Lines 146 to 157 in 0b170d7

    
           self.pixel_loc = torch.zeros( 
        
               (self.num_img, 3, self.img_size, self.img_size) 
        
           ) 
        
           self.pixel_loc[:, 0, :, :] = ( 
        
               torch.linspace(-1, 1, self.num_img).unsqueeze(-1).unsqueeze(-1) 
        
           ) 
        
           self.pixel_loc[:, 1, :, :] = ( 
        
               torch.linspace(-1, 1, self.img_size).unsqueeze(0).unsqueeze(-1) 
        
           ) 
        
           self.pixel_loc[:, 2, :, :] = ( 
        
               torch.linspace(-1, 1, self.img_size).unsqueeze(0).unsqueeze(0) 
        
           )

It seems that lines 153 and 156 are giving Cartesian coordinates of a pixel (maybe x and y). However, line 150 does not give anything because it is only related to num_images.

Is it a bug?

Hi @StarCycle,

It is not a bug. That coordinates tells the network to which image a particular pixel belongs. For example, it tells whether a pixel belongs to the front image or the top image since the images are arranged in a fixed order along the self.num_img dimension. Hence, I feel this information could be useful although it could be the case that the network performs fine even without it.

Best,
Ankit

Thank you Ankit!

Oh I get it.
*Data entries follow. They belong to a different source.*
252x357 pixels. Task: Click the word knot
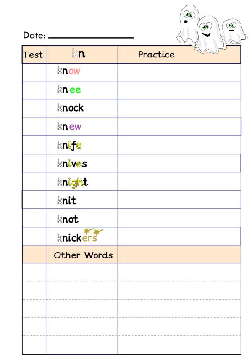[68, 219]
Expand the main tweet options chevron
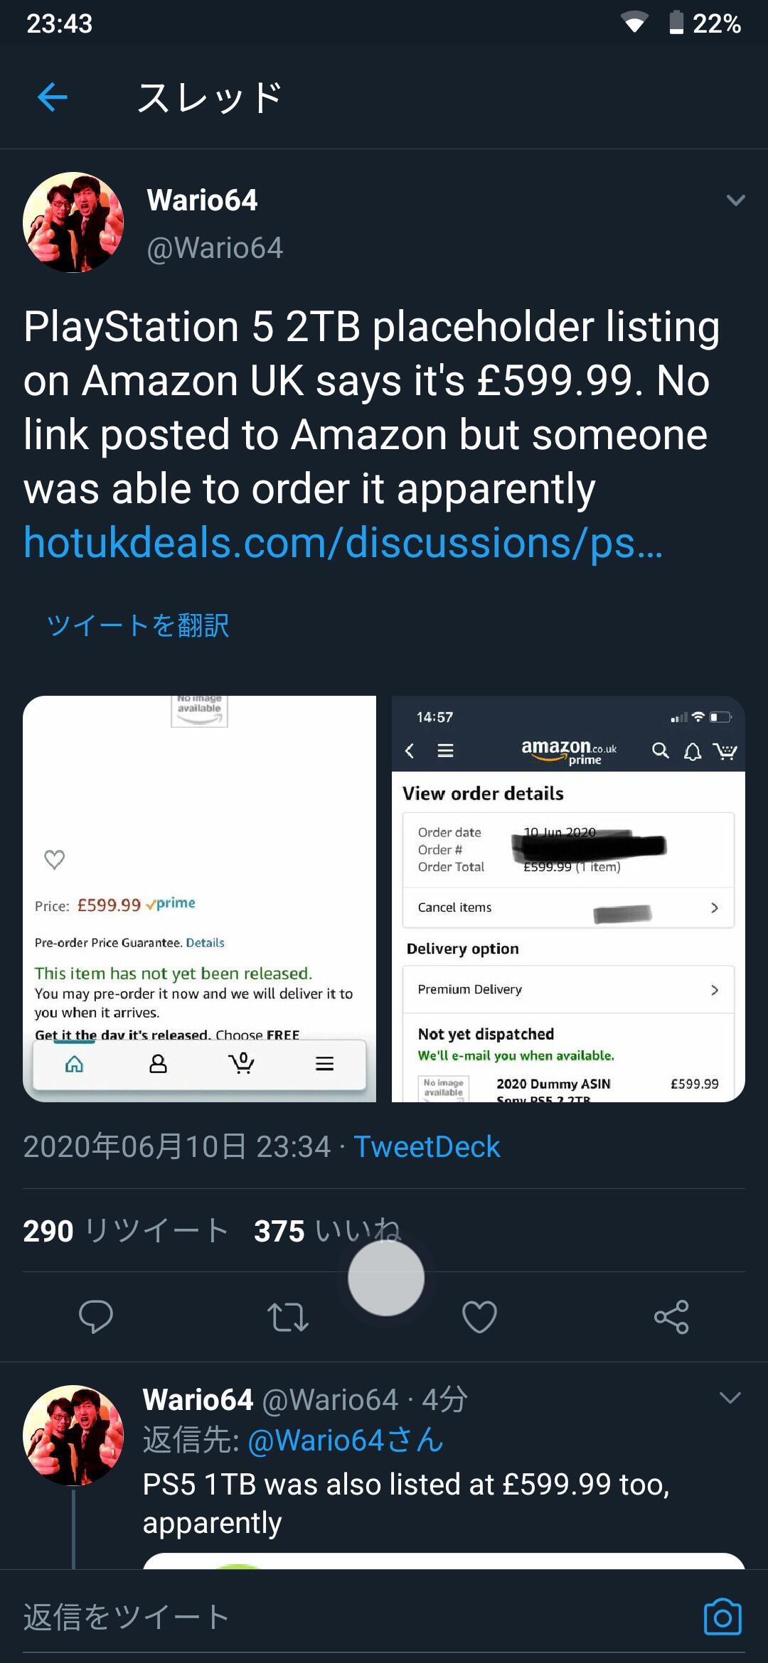Viewport: 768px width, 1663px height. [736, 200]
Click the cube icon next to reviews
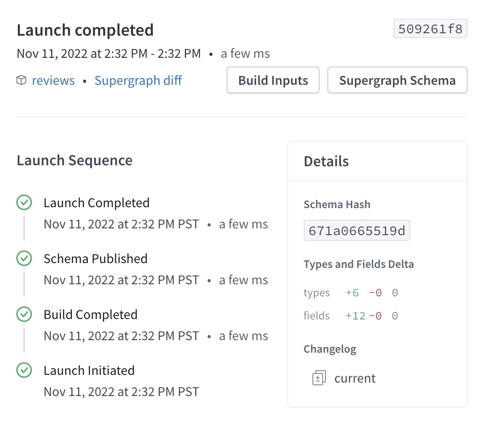Image resolution: width=485 pixels, height=424 pixels. click(x=21, y=80)
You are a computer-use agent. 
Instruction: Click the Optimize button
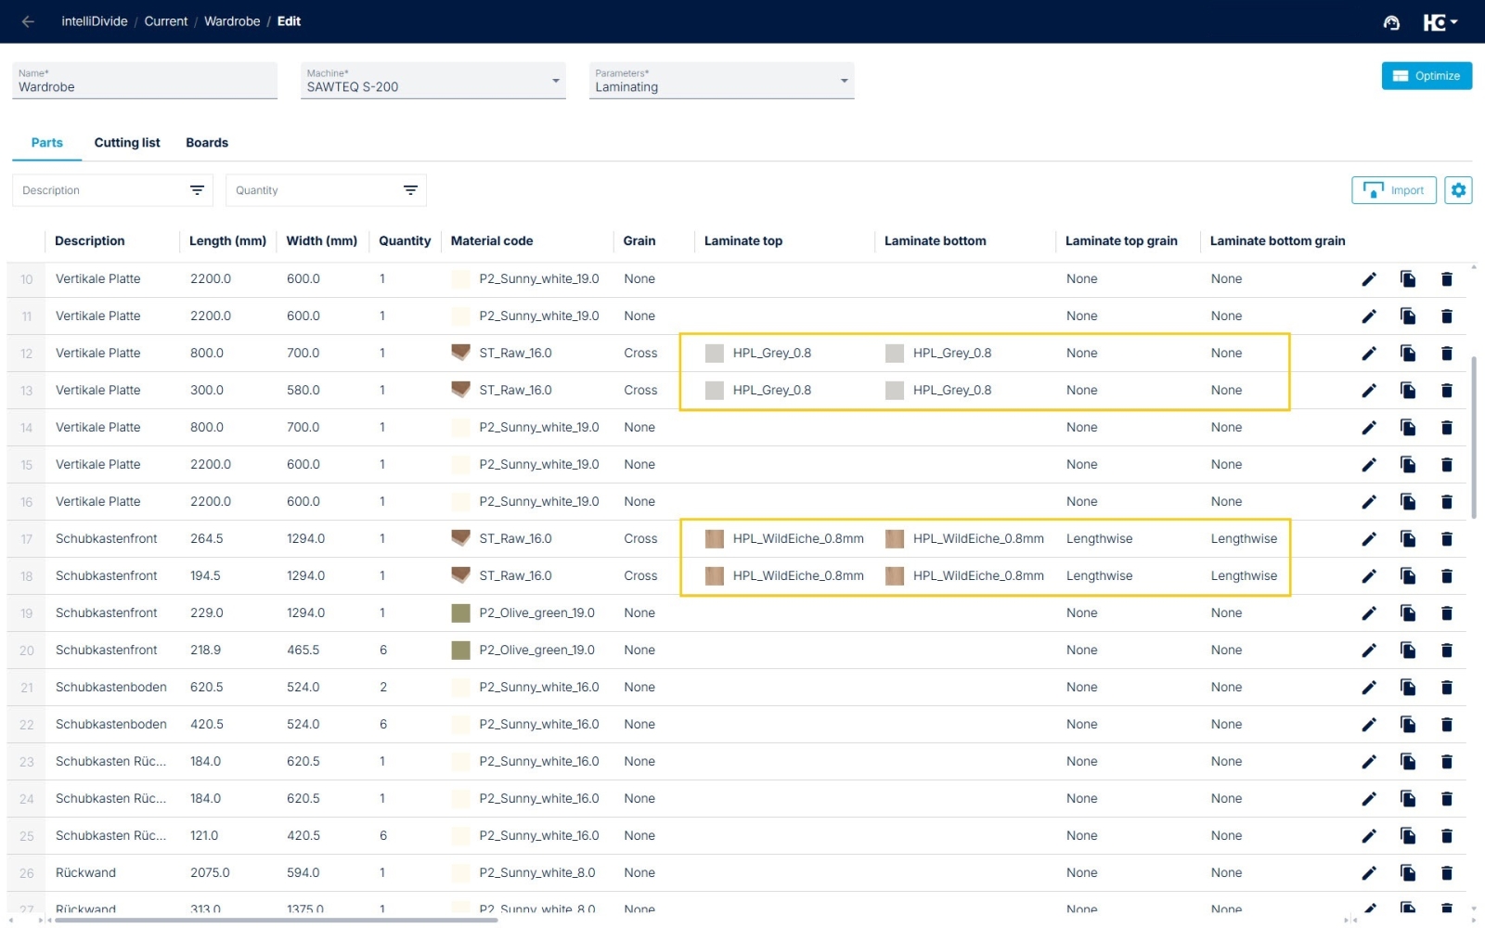(1427, 76)
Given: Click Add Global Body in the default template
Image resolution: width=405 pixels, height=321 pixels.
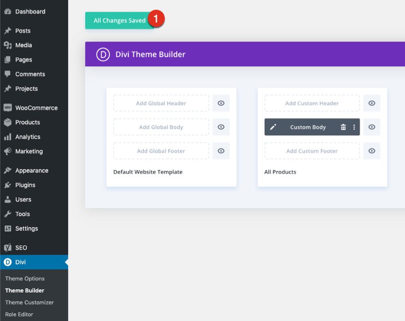Looking at the screenshot, I should 161,127.
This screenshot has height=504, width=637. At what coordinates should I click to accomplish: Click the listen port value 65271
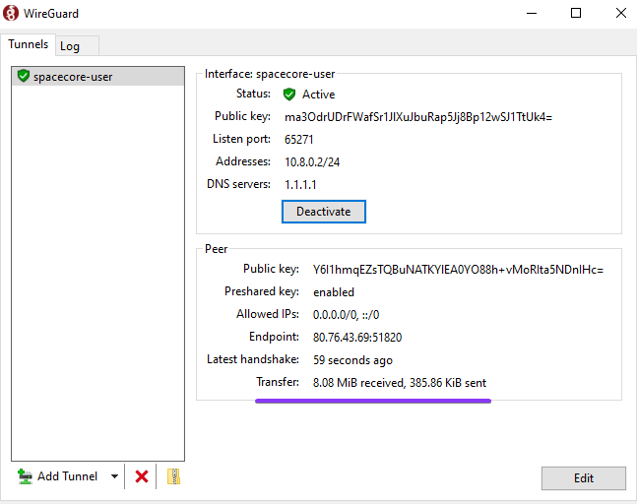tap(299, 140)
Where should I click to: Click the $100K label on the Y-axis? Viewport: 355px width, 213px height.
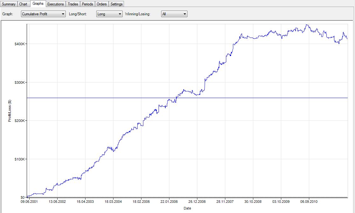20,159
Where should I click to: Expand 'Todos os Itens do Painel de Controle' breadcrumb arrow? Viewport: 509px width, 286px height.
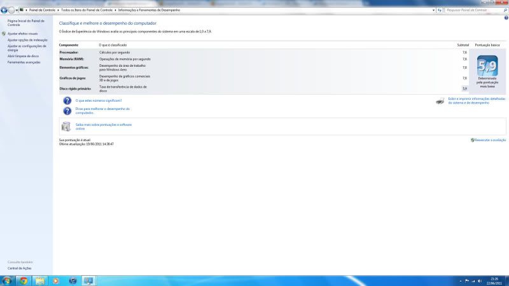pyautogui.click(x=115, y=10)
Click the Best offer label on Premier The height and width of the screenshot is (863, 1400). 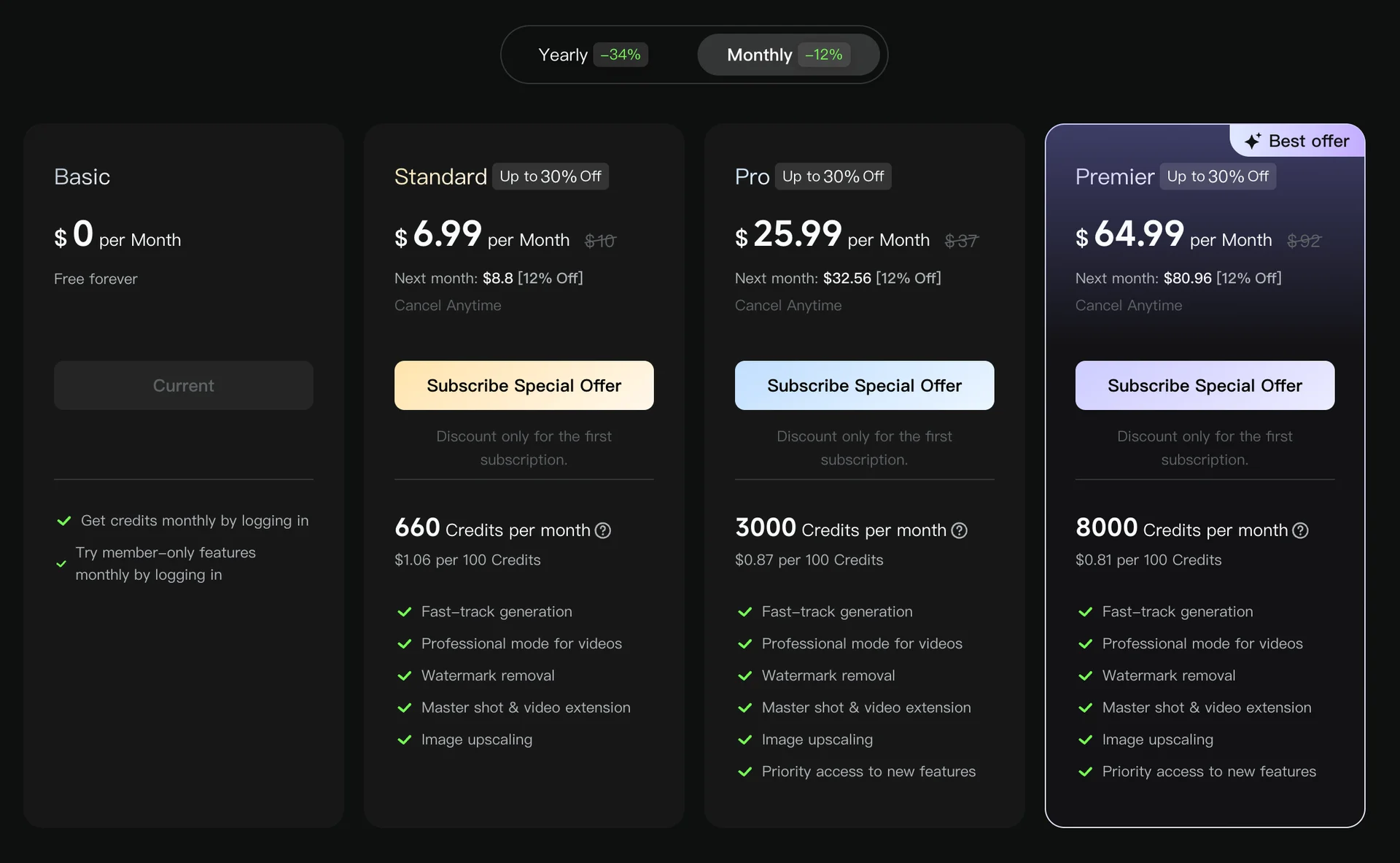[1309, 142]
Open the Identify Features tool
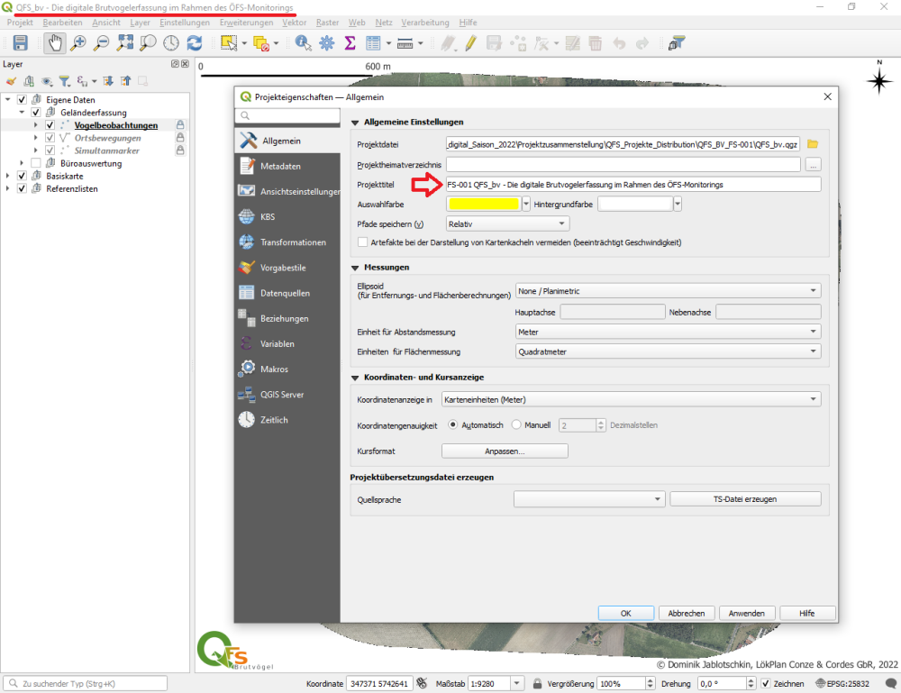This screenshot has height=693, width=901. (x=303, y=43)
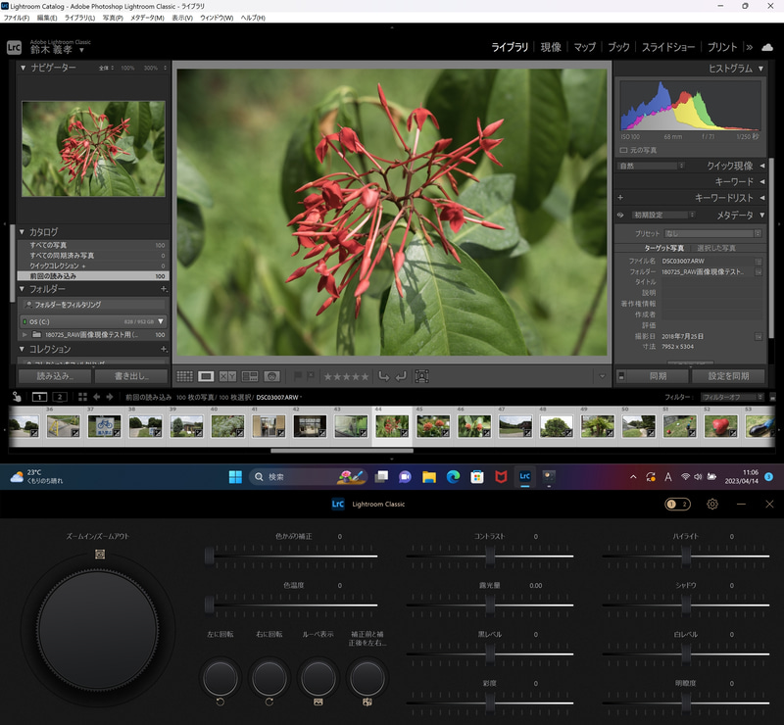Image resolution: width=784 pixels, height=725 pixels.
Task: Open the Photo (写真) menu
Action: pyautogui.click(x=113, y=18)
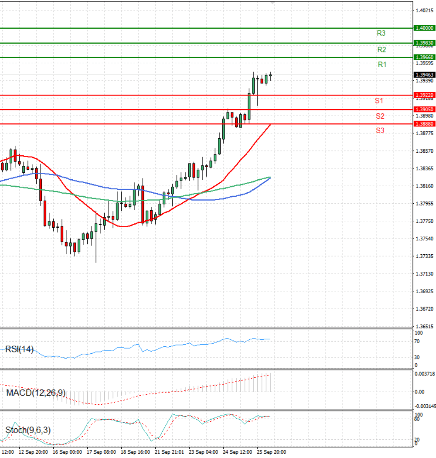Click the R3 resistance label
This screenshot has width=436, height=458.
(x=381, y=33)
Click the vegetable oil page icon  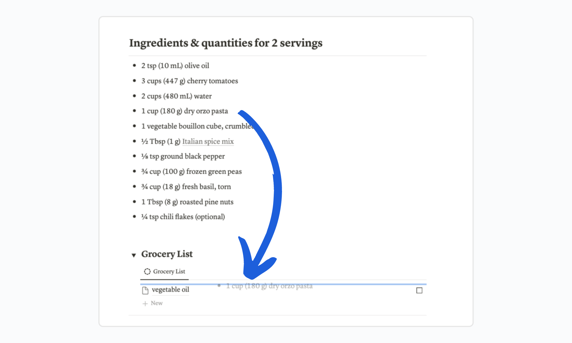[x=145, y=290]
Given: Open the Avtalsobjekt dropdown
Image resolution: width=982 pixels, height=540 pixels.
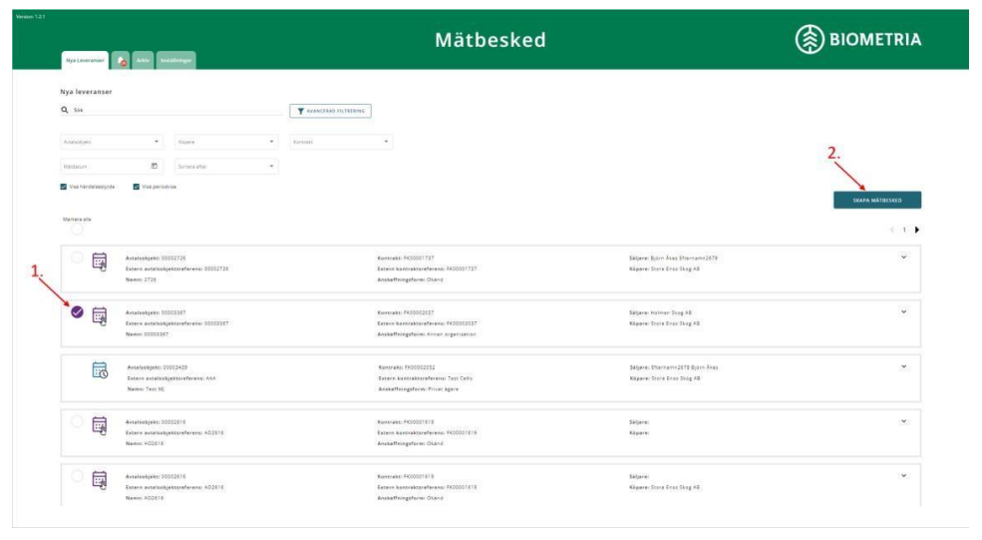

It could be useful! But it is still different from the original paper, which says

"Specifically, for each view, we render three image maps with a total of 7 channels: (1) RGB (3 channels), (2) depth (1 channel), and (3) (x, y, z) coordinates of the points in the world frame (3 channels). "

If you use (x, y, z) coordinates, could you please let me know in which line they are calculated? self.pixel_loc[:, 1, :, :] and self.pixel_loc[:, 2, :, :] seems to be (x, y) coordinates in the pixel frame, instead of the world frame

Zhuoheng

The channels for rendering, as mentioned in the paper, are here (RGB + D) and here (x, y, z).

The channels here are in addition to the ones above and are meant to provide position information like in other transformers.

Hope it helps!

Thank you! It's impressive that Pytorch3D can also render coordinates in the world frame! Is it the reason that you chose Pytorch3D, instead of Open3D?

I am not familiar with Open3D but I guess it might be possible to render coordinates with it by feeding in the XYZ instead of RGB. For this project, we chose PyTorch3D because of past experience with it :)

Closing because of inactivity.

	self.pixel_loc = torch.zeros(
	(self.num_img, 3, self.img_size, self.img_size)
	)
	self.pixel_loc[:, 0, :, :] = (
	torch.linspace(-1, 1, self.num_img).unsqueeze(-1).unsqueeze(-1)
	)
	self.pixel_loc[:, 1, :, :] = (
	torch.linspace(-1, 1, self.img_size).unsqueeze(0).unsqueeze(-1)
	)
	self.pixel_loc[:, 2, :, :] = (
	torch.linspace(-1, 1, self.img_size).unsqueeze(0).unsqueeze(0)
	)

Does the line 150 give a Cartesian coordinate of a pixel?